§ Reading passage:
Deng Maosheng, a director with the party's Central Policy Research Office, told reporters at a government-organized news briefing in Beijing on Monday that retirement rules for senior officials needed to be flexible and revised if circumstances required. He was responding to a question about “seven up, eight down,” shorthand for the party's convention of retiring officials age 68 or older from the Politburo's supreme Standing Committee.

“The strict boundaries of ‘seven up, eight down' don't exist,” said Deng, who has participated in the drafting of all four plenum communiques issued under Xi. “This is something from folklore, and cannot be trusted.” 

The remarks add new uncertainty to personnel moves at the party's twice-a-decade congress in late 2017, since the rule underpins expectations that five of the current seven Standing Committee members will step aside. The absence of such a guideline would also lift one perceived barrier to Xi, 63, staying in the party's uppermost echelon after completing two terms as general secretary in 2022.

§ Stored records:
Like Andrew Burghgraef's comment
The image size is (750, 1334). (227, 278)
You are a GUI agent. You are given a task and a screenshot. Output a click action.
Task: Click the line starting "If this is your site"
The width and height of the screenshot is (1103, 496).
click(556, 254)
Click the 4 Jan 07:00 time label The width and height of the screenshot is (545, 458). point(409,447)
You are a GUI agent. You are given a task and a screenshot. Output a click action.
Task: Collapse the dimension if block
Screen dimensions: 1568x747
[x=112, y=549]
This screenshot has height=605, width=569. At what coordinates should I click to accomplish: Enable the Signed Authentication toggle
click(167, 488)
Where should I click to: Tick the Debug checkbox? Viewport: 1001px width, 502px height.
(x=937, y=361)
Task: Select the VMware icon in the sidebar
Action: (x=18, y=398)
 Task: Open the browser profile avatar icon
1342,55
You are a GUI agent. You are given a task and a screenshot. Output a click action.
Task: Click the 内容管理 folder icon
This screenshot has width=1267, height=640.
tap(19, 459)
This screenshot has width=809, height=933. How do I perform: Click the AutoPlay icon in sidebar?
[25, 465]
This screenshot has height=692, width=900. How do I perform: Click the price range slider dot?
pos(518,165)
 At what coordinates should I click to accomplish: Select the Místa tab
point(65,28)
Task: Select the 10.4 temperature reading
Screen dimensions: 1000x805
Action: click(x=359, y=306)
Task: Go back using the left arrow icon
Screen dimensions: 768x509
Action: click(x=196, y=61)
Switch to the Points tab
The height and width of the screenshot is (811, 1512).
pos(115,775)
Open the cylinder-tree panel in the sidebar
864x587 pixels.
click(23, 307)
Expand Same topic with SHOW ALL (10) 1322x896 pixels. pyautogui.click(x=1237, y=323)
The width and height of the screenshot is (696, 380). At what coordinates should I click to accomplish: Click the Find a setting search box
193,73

§ Problems to solve:
**1)** Return everything in the passage on party retirement rules from "Deng Maosheng, a" down to "supreme Standing Committee.", copied without any changes.
**2)** Identify each line of the rows that contains the string "should", and give every such line in full.

§ Answer list:
**1)**
Deng Maosheng, a director with the party's Central Policy Research Office, told reporters at a government-organized news briefing in Beijing on Monday that retirement rules for senior officials needed to be flexible and revised if circumstances required. He was responding to a question about “seven up, eight down,” shorthand for the party's convention of retiring officials age 68 or older from the Politburo's supreme Standing Committee.

**2)**
This screenshot has height=605, width=569. At what coordinates should I click to accomplish: Enable the Signed Authentication toggle
Where should I click to: Tick the Debug checkbox? Viewport: 1001px width, 502px height.
 At what coordinates should I click to accomplish: Select the Místa tab
The width and height of the screenshot is (696, 380). At what coordinates should I click to accomplish: Click the Find a setting search box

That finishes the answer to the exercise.